### READING TEXT
Supporters of eliminating the financing method, including the Cato Institute, a libertarian think tank, argue that the program is overly complex, prone to corruption and “masquerades as an antipoverty program, but it mainly subsidizes developers, investors and the financial industry.” It recommended simplifying local zoning rules, arguing that doing so would lead to an increase in affordable housing.
Sen. Maria Cantwell, D-Wash., took to the Senate floor Wednesday to speak in favor of a bill she is sponsoring alongside Sen. Orrin Hatch, R-Utah, which would expand affordable housing tax credits.
“We need to make sure that our tax code works to ensure people are purchasing homes, and also finding affordable housing. We need a very big systematic investment in affordable housing all across the United States. And expanding the Low Income Housing Tax Credit is one way to do that,” Cantwell said from the Senate floor. “The most damning part of the housing crisis is that we know how to solve it. We just need the courage to act.”
The National Association of Home Builders calls the tax credit program “the most successful affordable rental housing production program in U.S. history,” and estimates that affordable housing development under the program creates 95,700 jobs a year, with $9.1 billion in wages and business income. Cantwell and Hatch’s proposal would create an additional 452,000 jobs over the next decade, according to Cantwell’s office.

### RECORDS SHOWN
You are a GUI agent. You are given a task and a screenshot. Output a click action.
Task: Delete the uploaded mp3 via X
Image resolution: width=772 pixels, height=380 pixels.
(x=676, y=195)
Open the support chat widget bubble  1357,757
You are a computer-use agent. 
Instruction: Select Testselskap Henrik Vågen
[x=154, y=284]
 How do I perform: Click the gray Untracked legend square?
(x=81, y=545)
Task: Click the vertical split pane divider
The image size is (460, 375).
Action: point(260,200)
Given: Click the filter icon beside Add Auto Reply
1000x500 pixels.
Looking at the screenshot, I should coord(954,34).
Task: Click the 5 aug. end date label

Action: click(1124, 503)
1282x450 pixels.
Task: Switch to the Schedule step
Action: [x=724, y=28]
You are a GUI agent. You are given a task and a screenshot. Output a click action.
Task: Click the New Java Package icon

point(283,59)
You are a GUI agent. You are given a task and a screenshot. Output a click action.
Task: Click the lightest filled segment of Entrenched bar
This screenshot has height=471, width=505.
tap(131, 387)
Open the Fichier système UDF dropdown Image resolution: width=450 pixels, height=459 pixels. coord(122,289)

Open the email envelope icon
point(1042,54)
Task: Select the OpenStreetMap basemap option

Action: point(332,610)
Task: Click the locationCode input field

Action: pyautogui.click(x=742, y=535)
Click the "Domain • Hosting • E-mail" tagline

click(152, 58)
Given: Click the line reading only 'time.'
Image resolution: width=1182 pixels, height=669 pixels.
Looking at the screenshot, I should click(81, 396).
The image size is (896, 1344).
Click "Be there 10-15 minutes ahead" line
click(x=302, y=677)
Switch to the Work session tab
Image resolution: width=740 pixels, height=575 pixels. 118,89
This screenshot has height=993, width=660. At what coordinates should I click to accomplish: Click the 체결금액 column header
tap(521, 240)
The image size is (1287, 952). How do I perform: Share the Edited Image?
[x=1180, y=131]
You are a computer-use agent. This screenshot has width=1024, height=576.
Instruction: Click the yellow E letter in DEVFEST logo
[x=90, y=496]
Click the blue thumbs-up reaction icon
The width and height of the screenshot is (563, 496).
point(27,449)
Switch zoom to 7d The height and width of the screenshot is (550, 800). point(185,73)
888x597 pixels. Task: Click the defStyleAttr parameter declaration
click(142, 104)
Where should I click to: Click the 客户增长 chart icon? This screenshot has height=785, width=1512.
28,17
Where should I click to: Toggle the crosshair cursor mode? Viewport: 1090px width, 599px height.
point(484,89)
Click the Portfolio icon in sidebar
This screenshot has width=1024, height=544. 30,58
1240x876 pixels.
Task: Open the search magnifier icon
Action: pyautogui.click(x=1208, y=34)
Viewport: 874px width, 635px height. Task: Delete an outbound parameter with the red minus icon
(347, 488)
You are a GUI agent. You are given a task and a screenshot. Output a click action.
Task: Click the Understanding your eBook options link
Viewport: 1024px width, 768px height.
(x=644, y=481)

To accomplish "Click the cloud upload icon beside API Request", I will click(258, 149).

### WHAT TO WORK ON
**a)** According to the housing tax credit article, how many jobs a year does the National Association of Home Builders estimate affordable housing development under the program creates?
**b)** Can you transcribe the housing tax credit article starting at "Sen. Maria Cantwell, D-Wash., took" and ending at "housing tax credits."?
The material comes from a separate source, not from the housing tax credit article.

### SOLVED TASKS
**a)** 95,700 jobs a year.

**b)**
Sen. Maria Cantwell, D-Wash., took to the Senate floor Wednesday to speak in favor of a bill she is sponsoring alongside Sen. Orrin Hatch, R-Utah, which would expand affordable housing tax credits.